Effects of Dietary Folate on Tumor Expression in the Liver of Mice with Down Syndrome

Down syndrome, or trisomy 21, is the most frequent chromosomal cause of mild to moderate intellectual disability in the United States. Research suggests persons with Down syndrome have a reduced risk of cancer due to an over expression of Down Syndrome Critical Region 1 (DSCR1) gene. DSCR1 suppresses tumor growth by inhibiting angiogenesis, the creation of new blood vessels. Folic acid, on the other hand, has been shown to increase angiogenesis.
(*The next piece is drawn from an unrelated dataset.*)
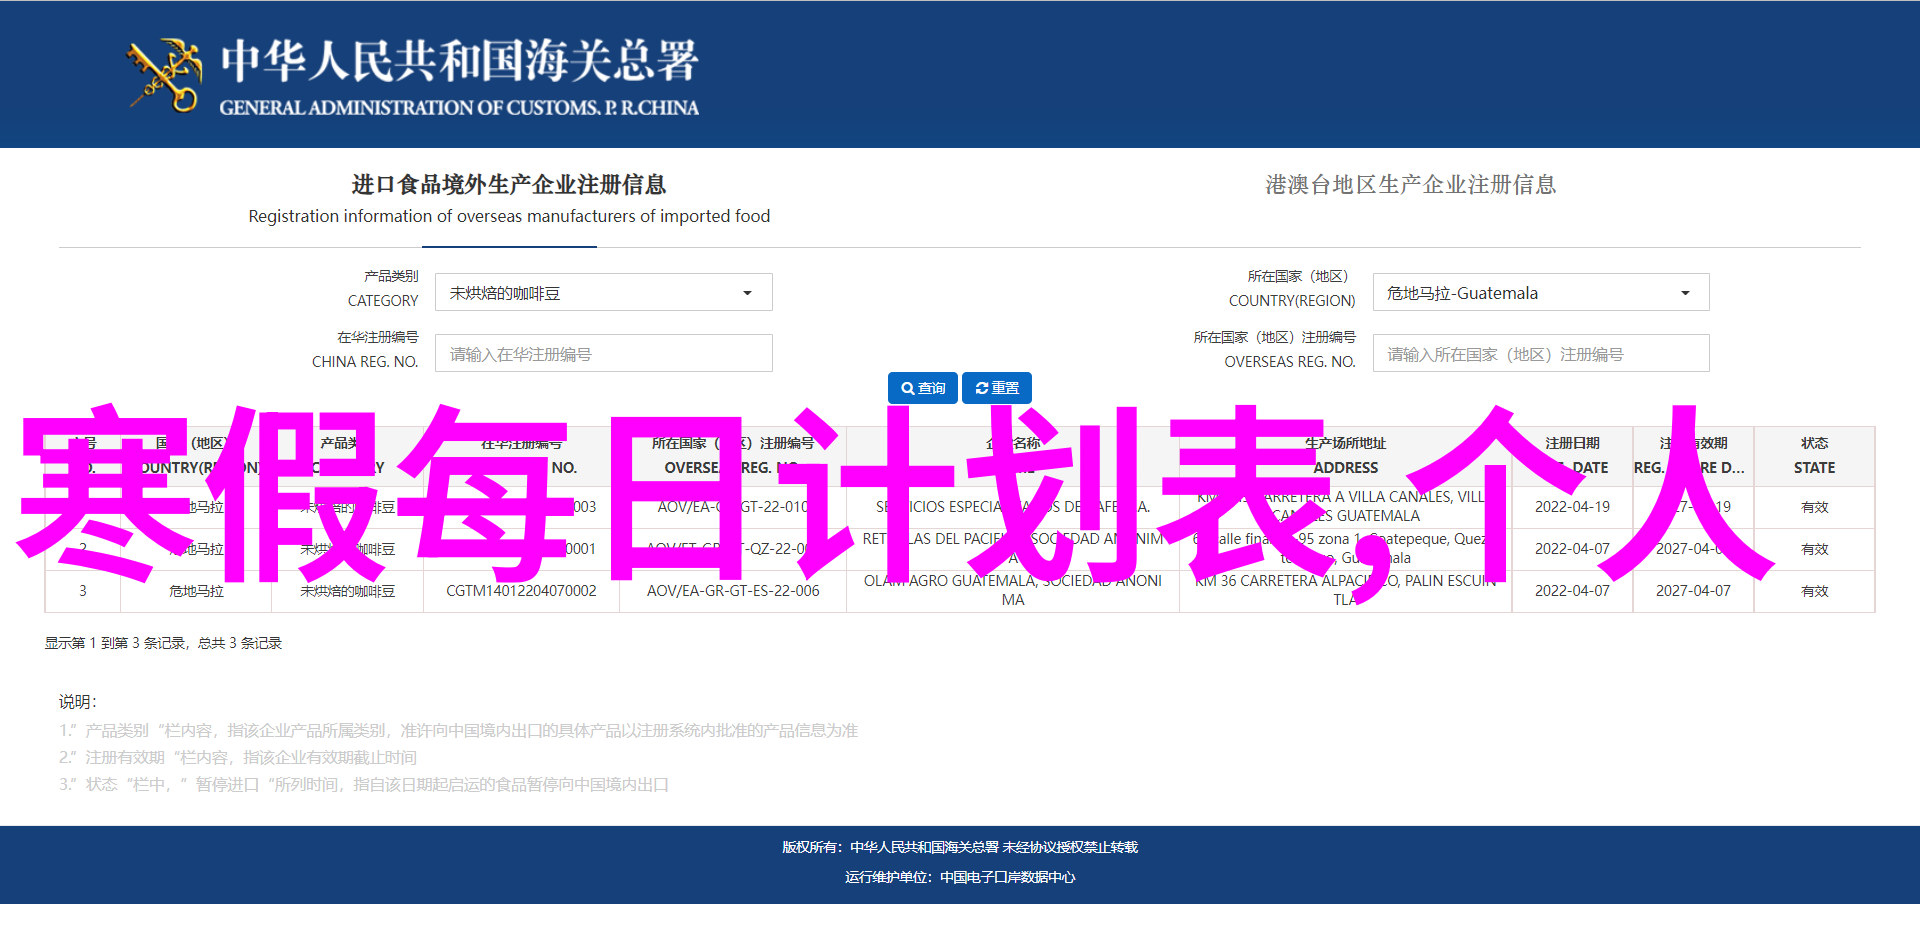This screenshot has height=942, width=1920.
Task: Open the COUNTRY(REGION) dropdown arrow
Action: (x=1685, y=293)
This study examined whether decreased levels of folic acid in the diet would up-regulate DSCR1, which would decrease the risk for cancer in mice with Down syndrome due to an increase in tumor suppression. Since the liver is the primary site for folate metabolism, liver tissues (n = 5) were collected from control and Down syndrome (Ts65Dn) mice. Prior to collection, the mice were fed diets consisting of folic acid supplemented (7ppm) (C = 12; DS = 9), control (2 ppm) (C = 11; DS = 10) or folic acid deficient (0 ppm) (C = 5; DS = 3) diets. The livers were made into a solution through protein isolation; concentrations were tested through protein assay, then run through Western Blots to determine relative DSCR1 expression. Comparison of the means of DSCR1 expression was expressed using a Boxplot distribution, and then analyzed using t-tests and ANOVA. The results suggest there was no significant difference between DCSR1 expression in control verses mice with Down syndrome. When comparing the means of DSCR1 expression among only mice with Down syndrome using ANOVA, there was a significant difference between DSCR1 expression and level of folate in the diet. This suggests that mice with Down syndrome on the folic acid deficient diet are at decreased risk for cancer due to increased DSCR1 expression, which is consistent with the hypothesis. The study was limited by a small sample size (n = 50) and included only 8 mice on a folic acid deficient diet (C = 5; DS = 3). Further research is needed, perhaps using brain tissue, to provide a better understanding of the relationship between folate and tumor growth in persons with Down syndrome.